• _Element and text location data_
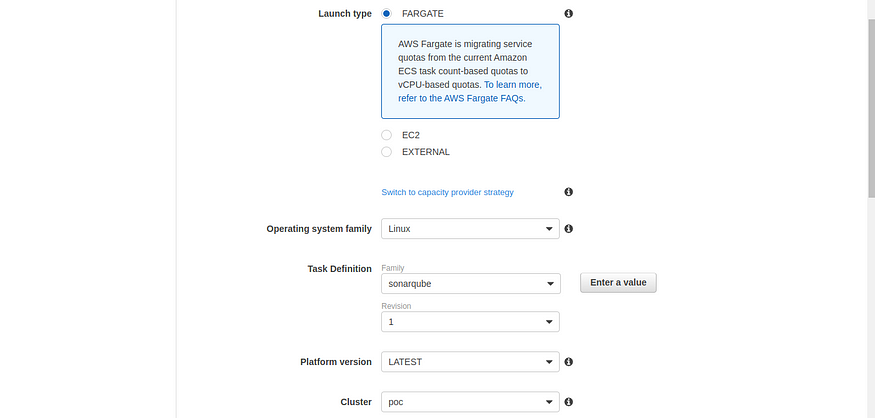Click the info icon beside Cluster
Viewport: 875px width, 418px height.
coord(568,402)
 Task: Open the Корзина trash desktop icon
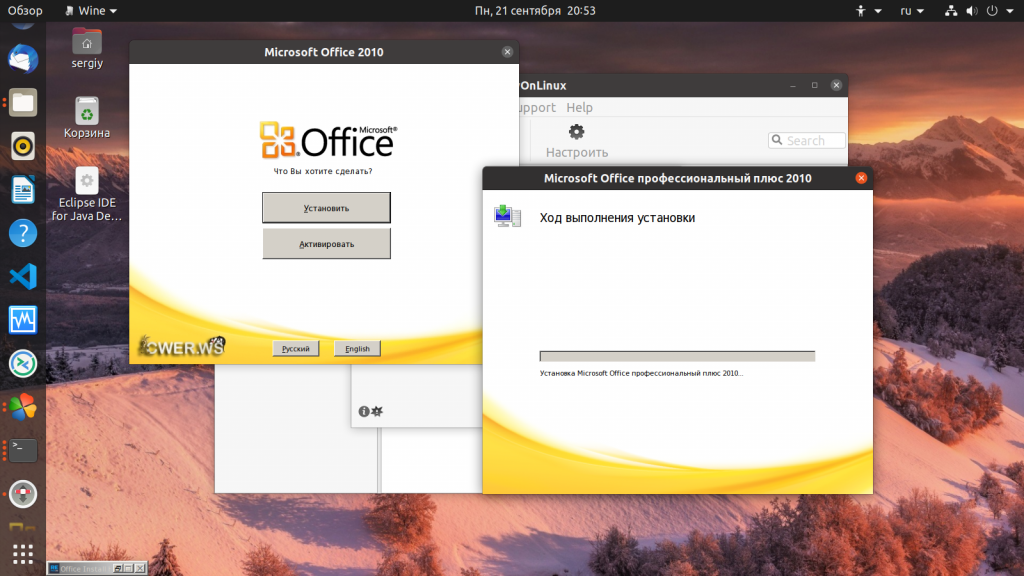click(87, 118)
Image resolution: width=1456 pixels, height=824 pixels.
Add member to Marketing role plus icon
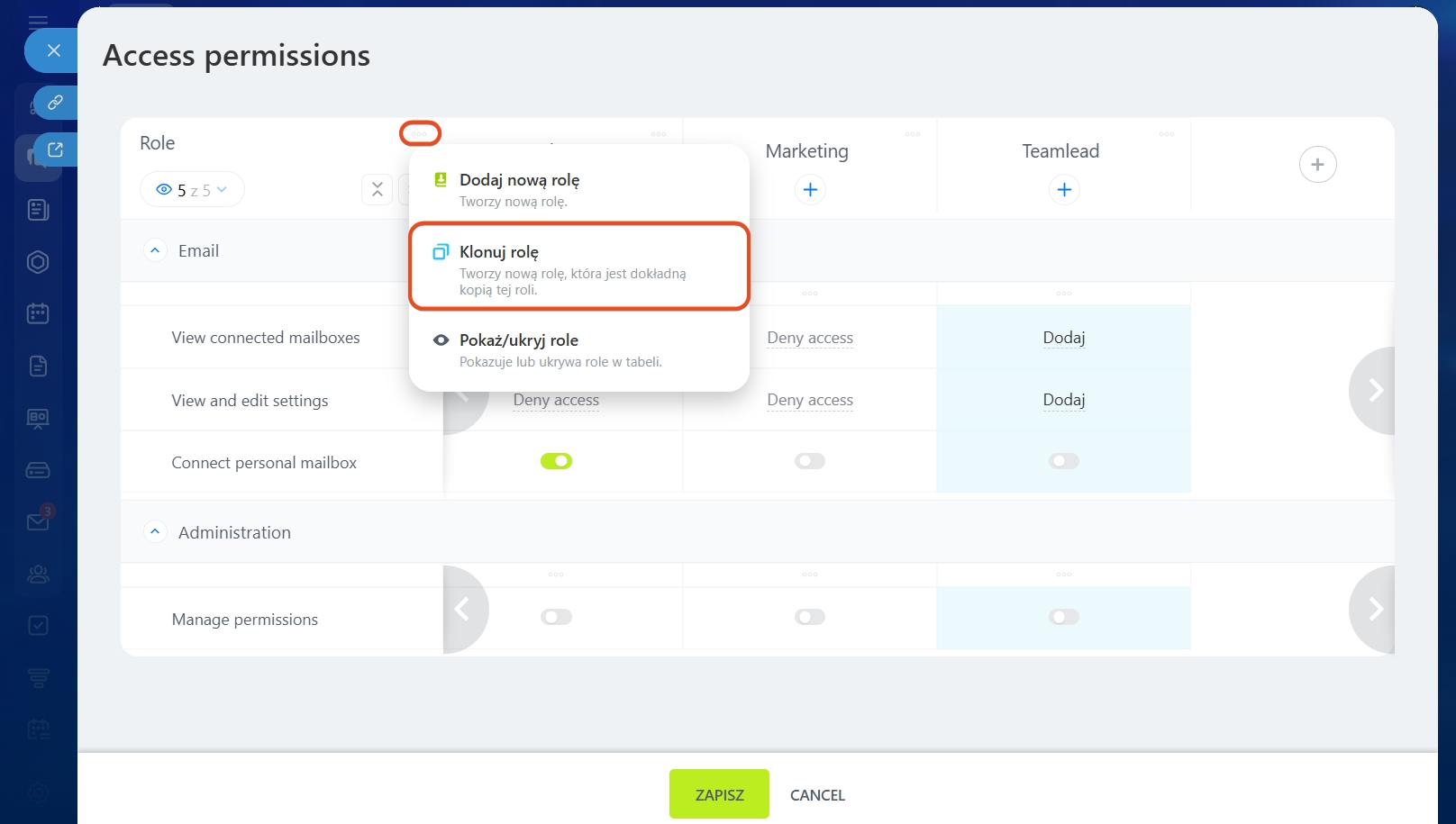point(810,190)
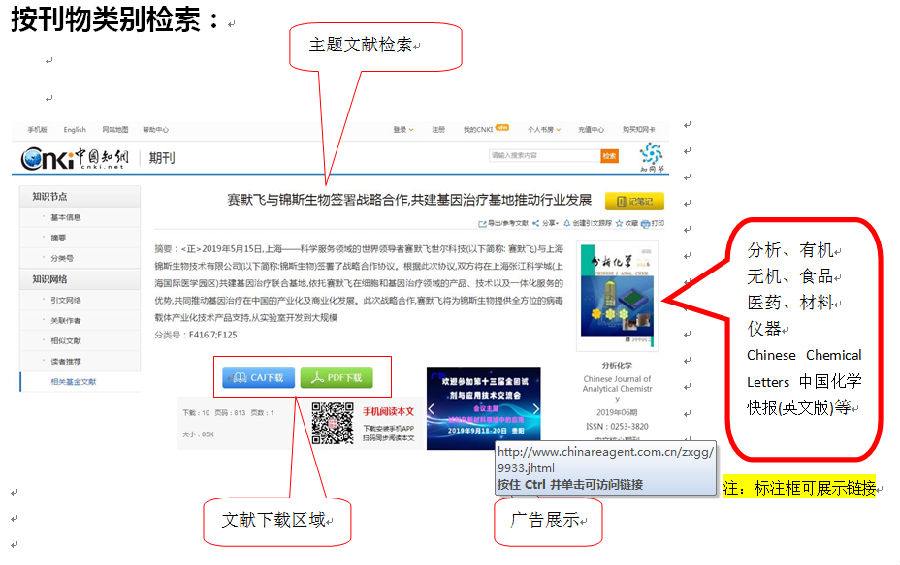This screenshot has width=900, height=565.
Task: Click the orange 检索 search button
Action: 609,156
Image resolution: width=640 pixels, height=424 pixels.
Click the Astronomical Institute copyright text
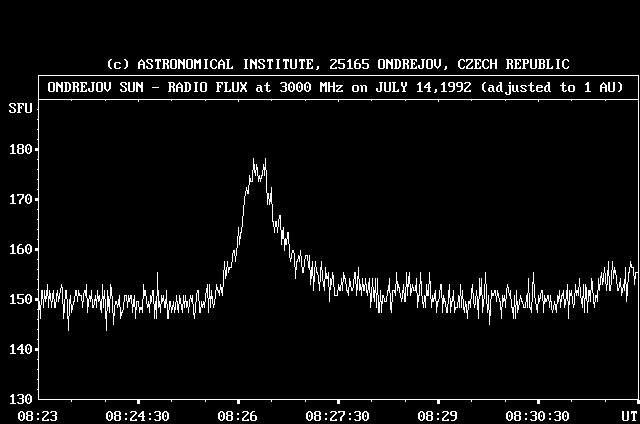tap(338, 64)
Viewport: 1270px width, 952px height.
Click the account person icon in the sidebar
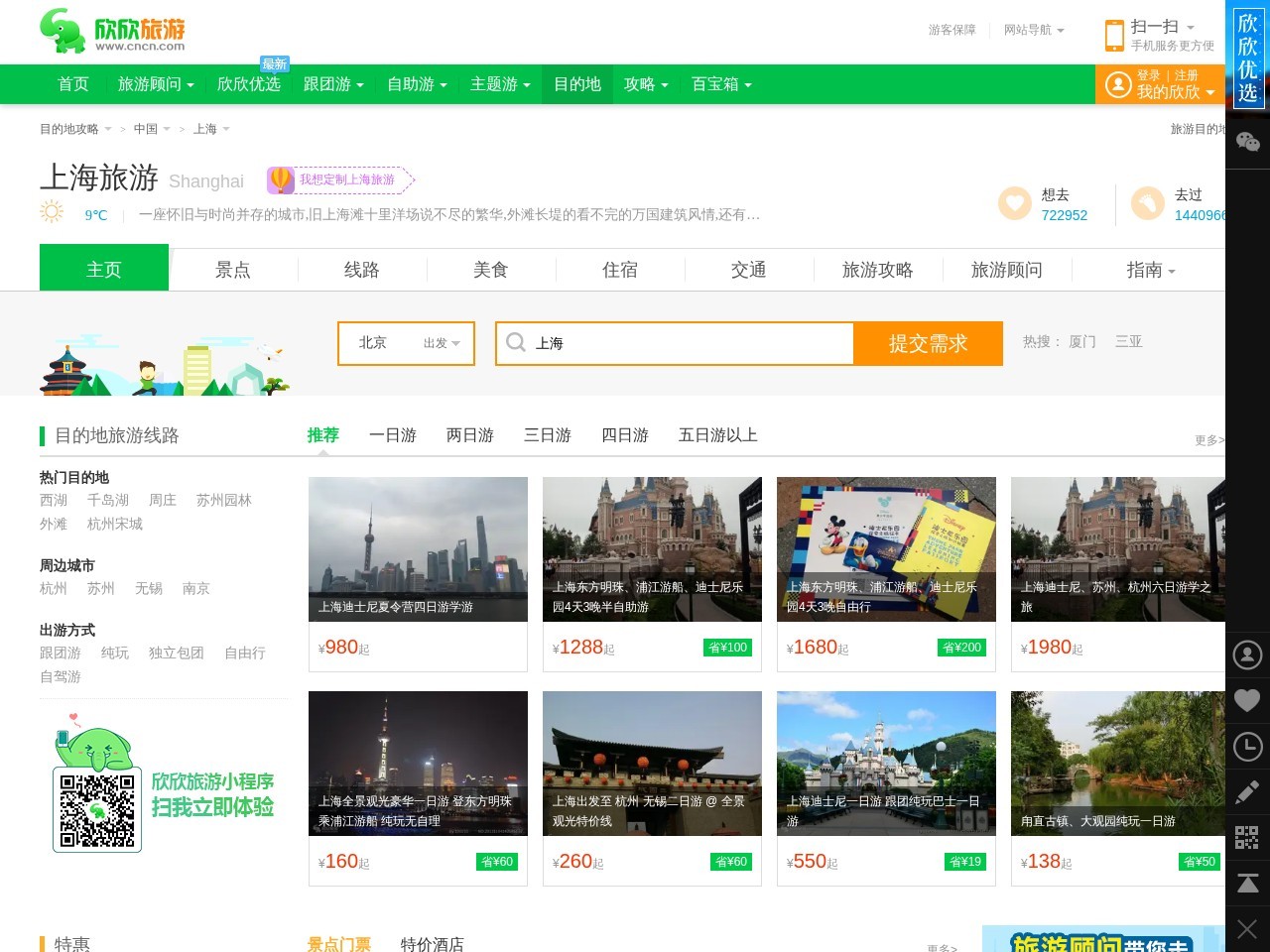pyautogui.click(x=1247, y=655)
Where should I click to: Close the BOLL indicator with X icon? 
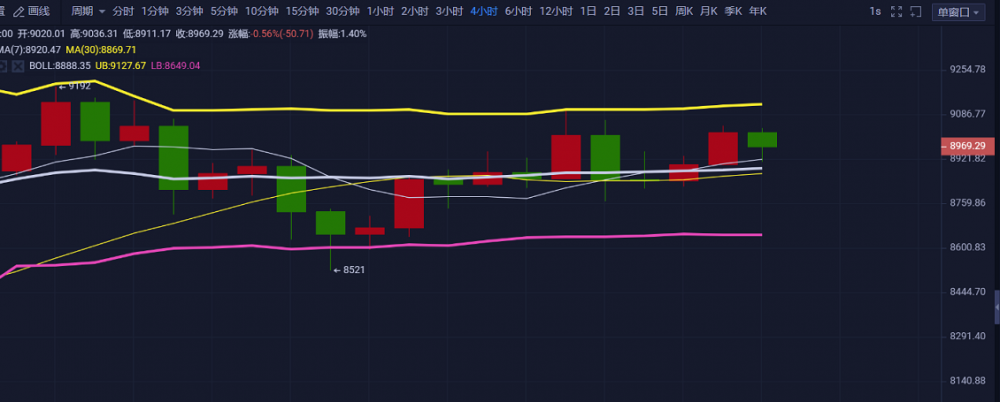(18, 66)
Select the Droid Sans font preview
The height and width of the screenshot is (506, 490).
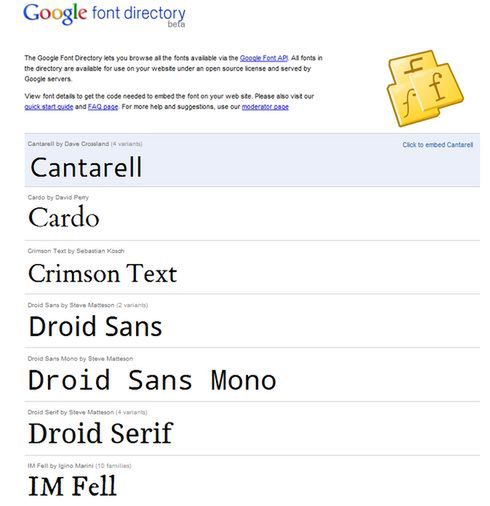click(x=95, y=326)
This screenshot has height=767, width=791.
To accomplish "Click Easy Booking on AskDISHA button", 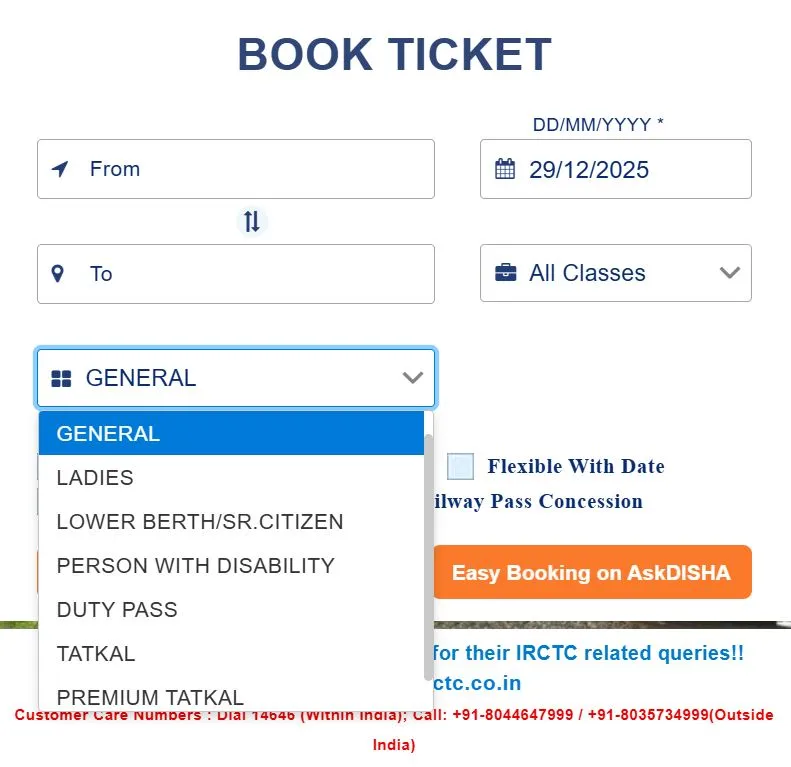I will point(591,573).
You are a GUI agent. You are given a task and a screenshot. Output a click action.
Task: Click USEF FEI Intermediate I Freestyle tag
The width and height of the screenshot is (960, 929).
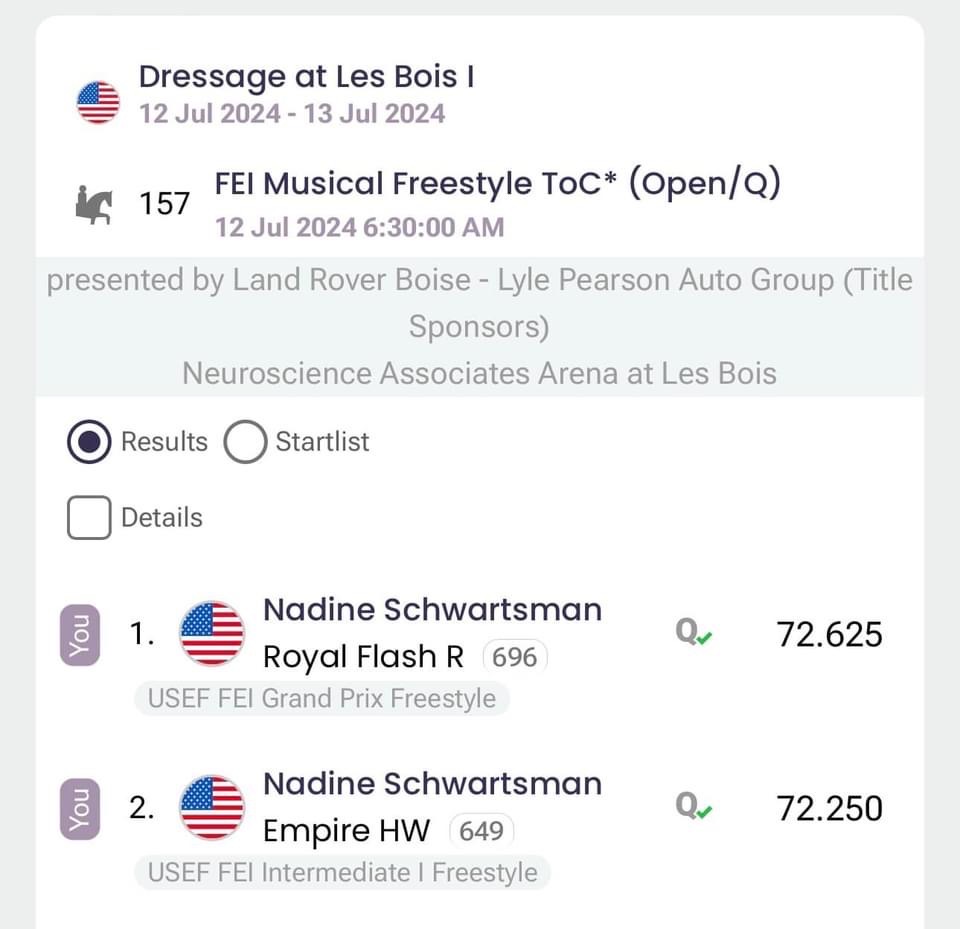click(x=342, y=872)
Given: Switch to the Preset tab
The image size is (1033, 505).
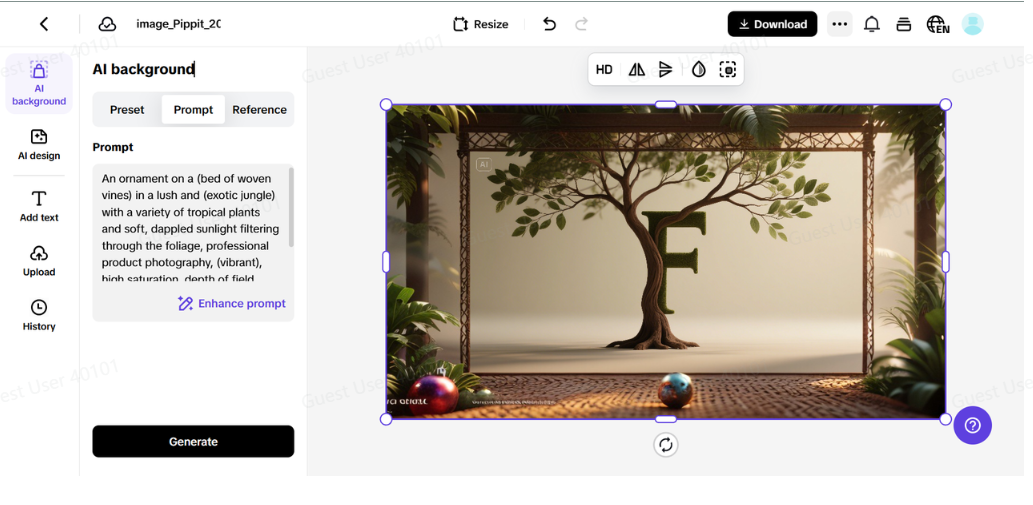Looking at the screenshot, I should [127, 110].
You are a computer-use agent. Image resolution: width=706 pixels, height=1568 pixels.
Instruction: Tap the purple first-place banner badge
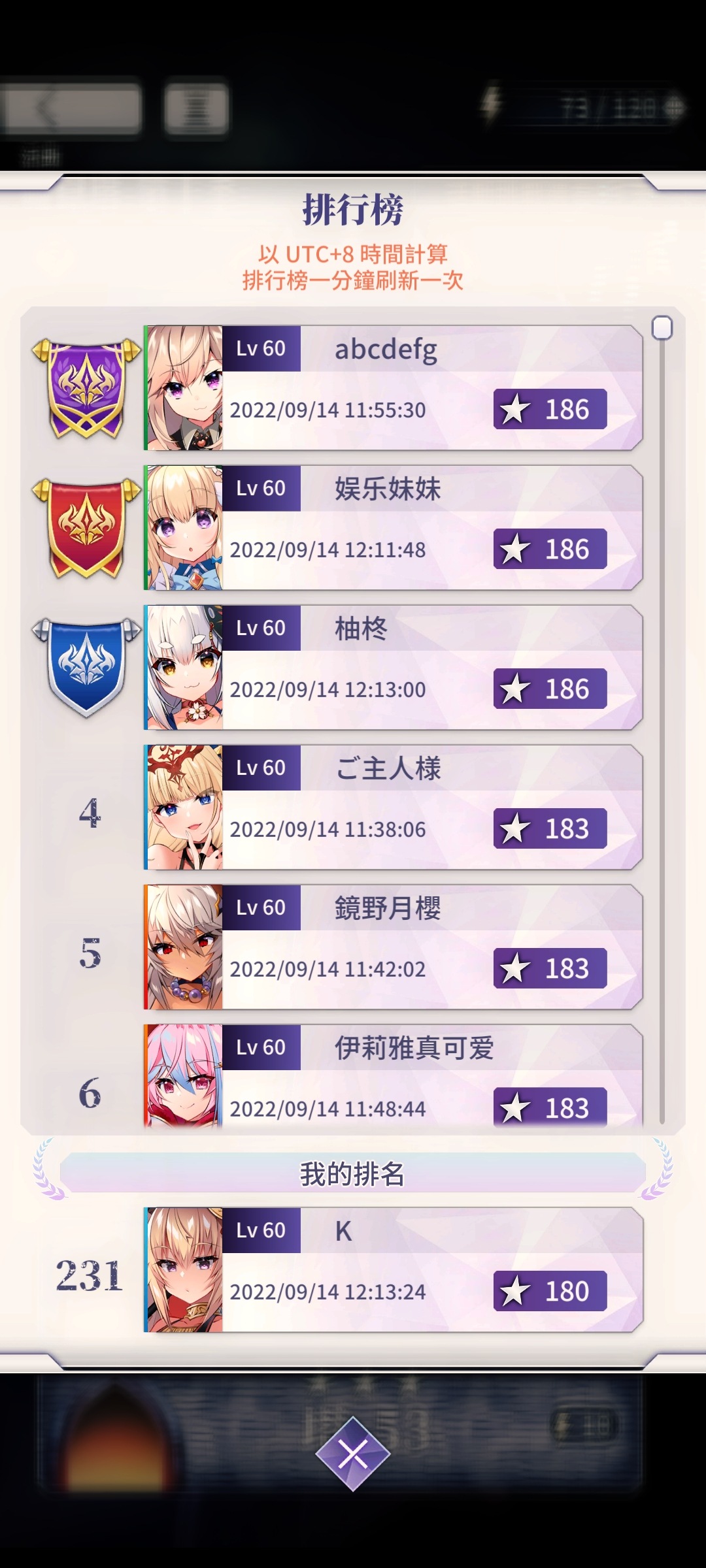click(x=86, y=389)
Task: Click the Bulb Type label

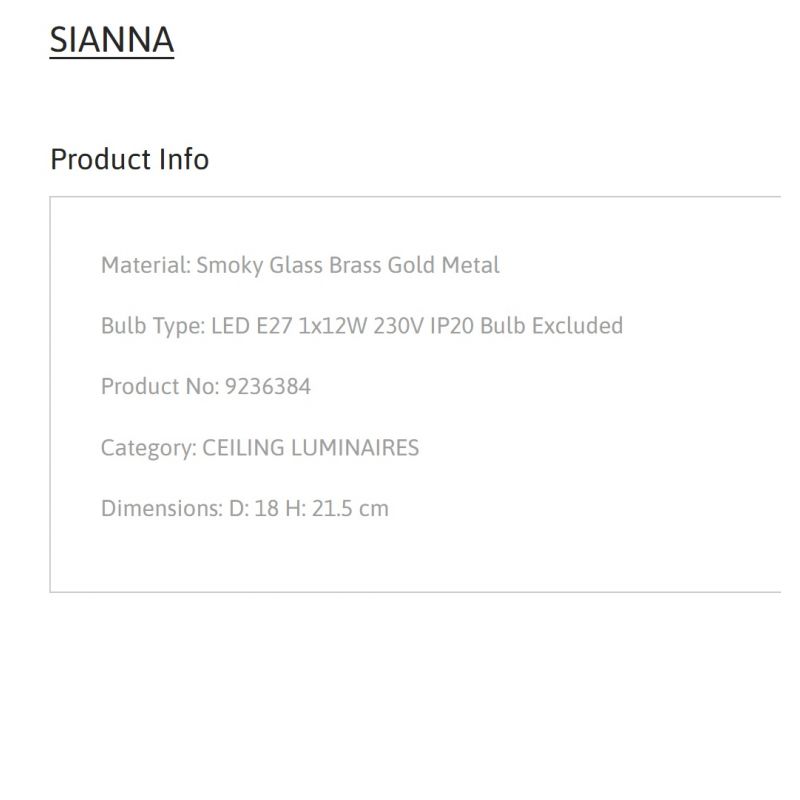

• _WRITTEN INSTRUCTION_
Copy the material from its first line through the line containing "Action: 609,156", both included, and leave out the pictures.

• _SOLUTION FOR THIS PROBLEM_
Click the info icon beside Cluster
Viewport: 875px width, 418px height.
coord(568,402)
 Task: Open the Корзина trash desktop icon
click(87, 118)
Image resolution: width=1456 pixels, height=824 pixels.
Add member to Marketing role plus icon
point(810,190)
This screenshot has width=900, height=565.
Task: Click the orange 检索 search button
Action: 609,156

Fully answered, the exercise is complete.